The Super Licence system has occasionally been criticized for slowing promising young talents' path to Formula One. Four-time world champion Max Verstappen, who went directly from European Formula Three to Formula One, opined that the Super License "was introduced because of me, of course," and encouraged the FIA to relax its rules for the most talented young drivers. Verstappen added that pay drivers can still make it to Formula One despite the Super License system. (Because a driver has three years to obtain the 40 required Super License points, drivers can qualify for Formula One without racing in Formula Two.)

In addition, while the Super License prevents truly incompetent drivers from making it to Formula One, the high cost of racing in junior formulae (estimated at €2-3 million/year) makes it difficult for a junior driver without family resources or outside backing to qualify for a Super License. Seven-time world champion Lewis Hamilton expressed concern that "There are only wealthy kids coming through [today]. There are not kids from working-class families."

==Sports car racing==

By contrast to F1, "gentlemen drivers" are an integral and accepted feature of sports car racing, particularly in lower categories (such as LMP2 Pro-Am) not competing for outright wins at races like the 24 Hours of Le Mans.

In some sports car categories, drivers are categorised according to their age and previous successes in professional motorsport, and teams are required to run at least one driver over 30 who has not had significant success in the top professional series. These drivers will generally provide most or all of the team's funding.

==Other series==
Some sanctioning bodies will offer champions of lower tier series a well-funded ride for the next tier. The Road to Indy programme from INDYCAR awards a ride fully funded by The Goodyear Tire and Rubber Company (was funded by Mazda originally, then Cooper Tire, and now Goodyear) for a series champion in the next tier. A $150,000 and tires package is available to a shootout winner among an invited group young American and foreign drivers. A driver who wins the U.S. F2000 National Championship will win $300,000 to be used for a "pay ride" in the Pro Mazda Championship, and two sets of tires per race. Pro Mazda winners will be paid for a ride in Indy Lights, and the Indy Lights champion earns funding to compete in at least three IndyCar Series races, including the Indianapolis 500.

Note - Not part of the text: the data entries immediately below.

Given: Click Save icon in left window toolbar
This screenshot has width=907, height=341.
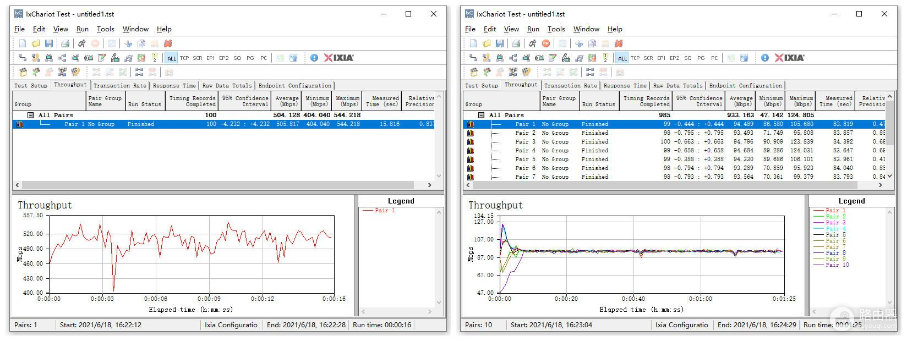Looking at the screenshot, I should 49,43.
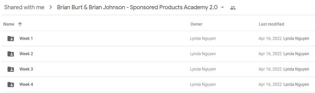The width and height of the screenshot is (315, 93).
Task: Click Lynda Nguyen owner in Week 4 row
Action: [203, 85]
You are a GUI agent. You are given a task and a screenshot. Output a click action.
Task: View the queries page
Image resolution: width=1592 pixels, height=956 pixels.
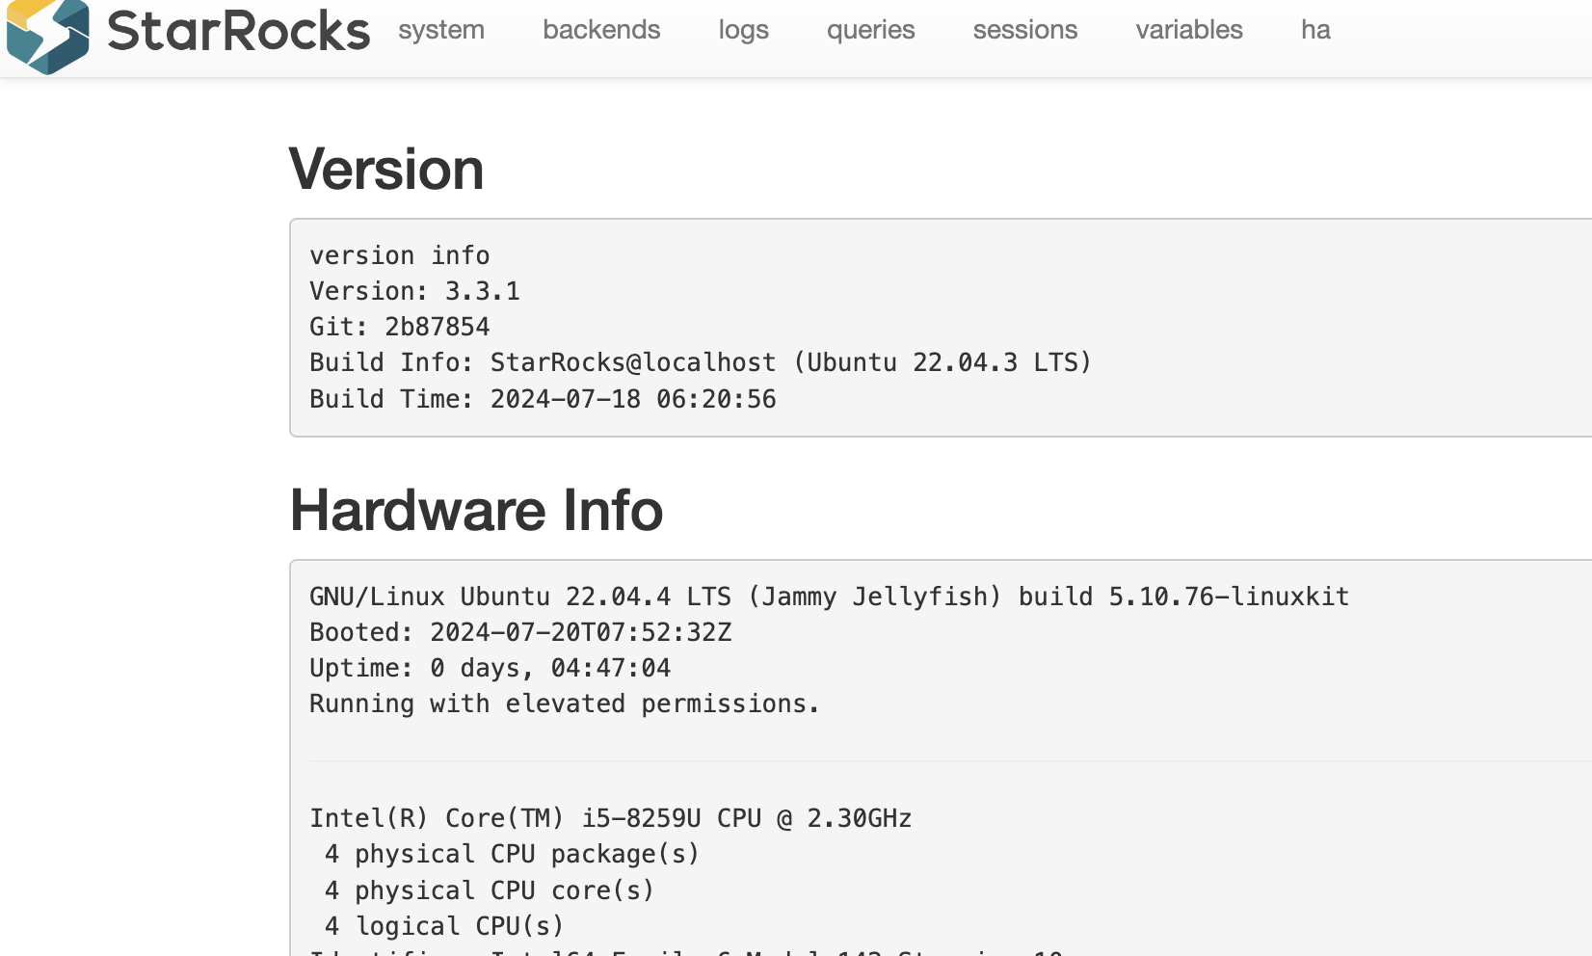point(870,30)
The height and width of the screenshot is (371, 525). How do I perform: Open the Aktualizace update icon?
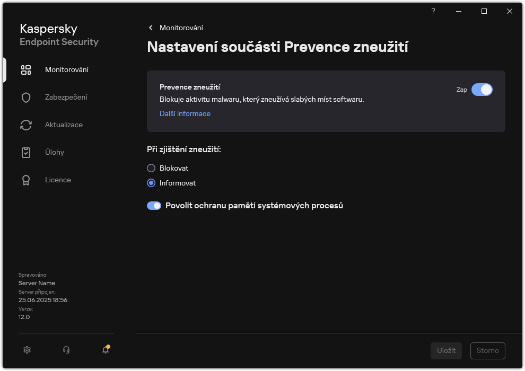pyautogui.click(x=26, y=125)
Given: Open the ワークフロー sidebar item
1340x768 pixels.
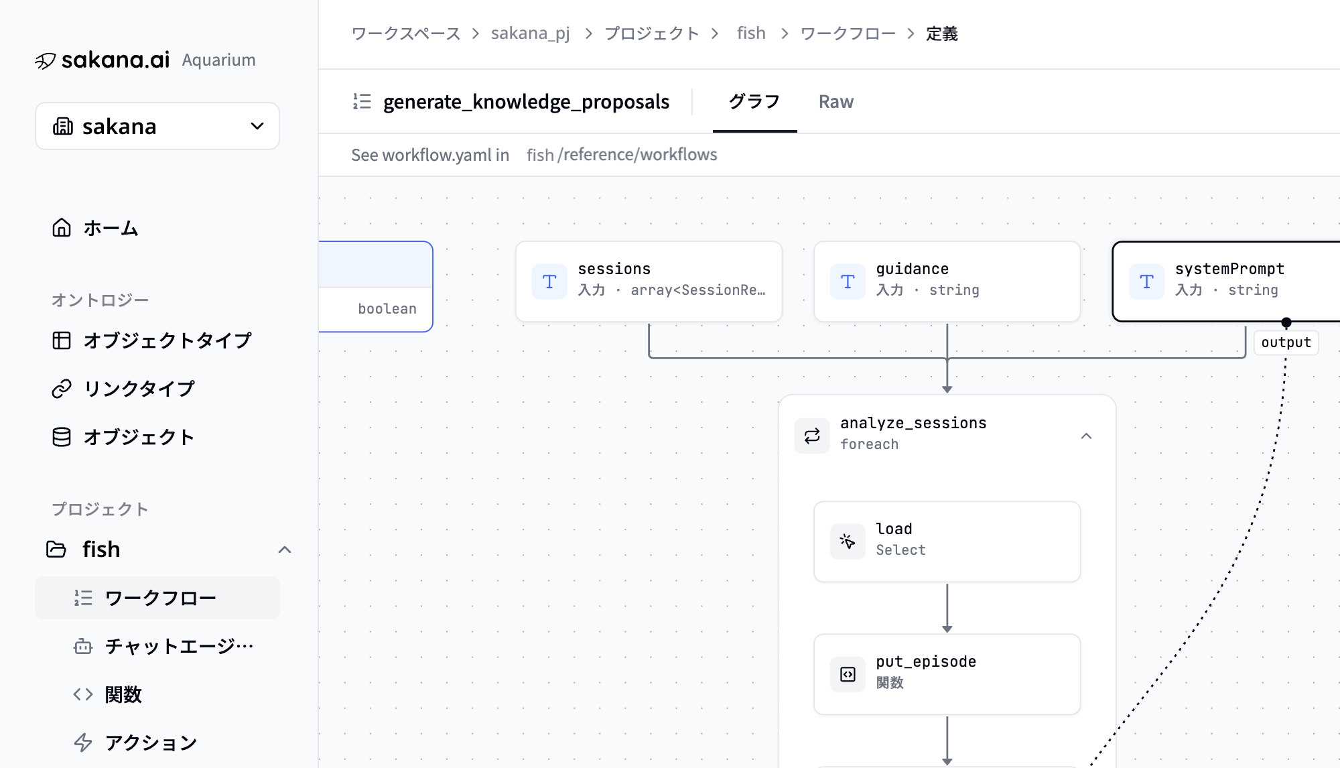Looking at the screenshot, I should point(157,598).
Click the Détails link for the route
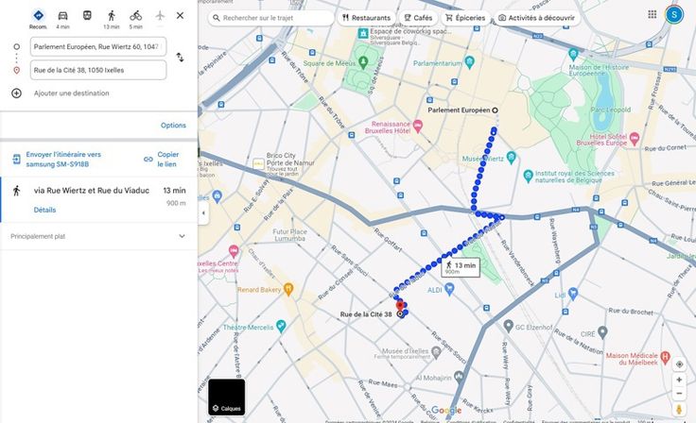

Pay drivers are also common in stock car racing and are very prevalent in development series such as the Xfinity Series and ARCA Racing Series. There are also several pay drivers competing at the Cup level including Matt Tifft and Paul Menard, the son of home improvement tycoon John Menard Jr.. Menard had some success with a victory at the Brickyard 400 in 2011 and a Chase for the Sprint Cup appearance in 2015, while medical issues halted Tifft's racing career in 2019. Pay drivers were controversial in stock car racing if payments failed; an example would be in 2015, when Kyle Busch's Camping World Truck Series team, Kyle Busch Motorsports, sued former driver Justin Boston, a pay driver, and the sponsor for missed payments.

There has also been a long history of pay drivers in Australian touring car racing. Historically referred to as "privateers", these people usually consisted of do-it-yourself businessmen looking to promote their companies through racing – the concept peaking in the late 1990s with the birth of the V8 Supercars and the creation of a Privateers Cup. This series eventually branched off and became the Konica Lites Series (now the Super2 Series), with the construct disappearing as the racing became more expensive and professionalised.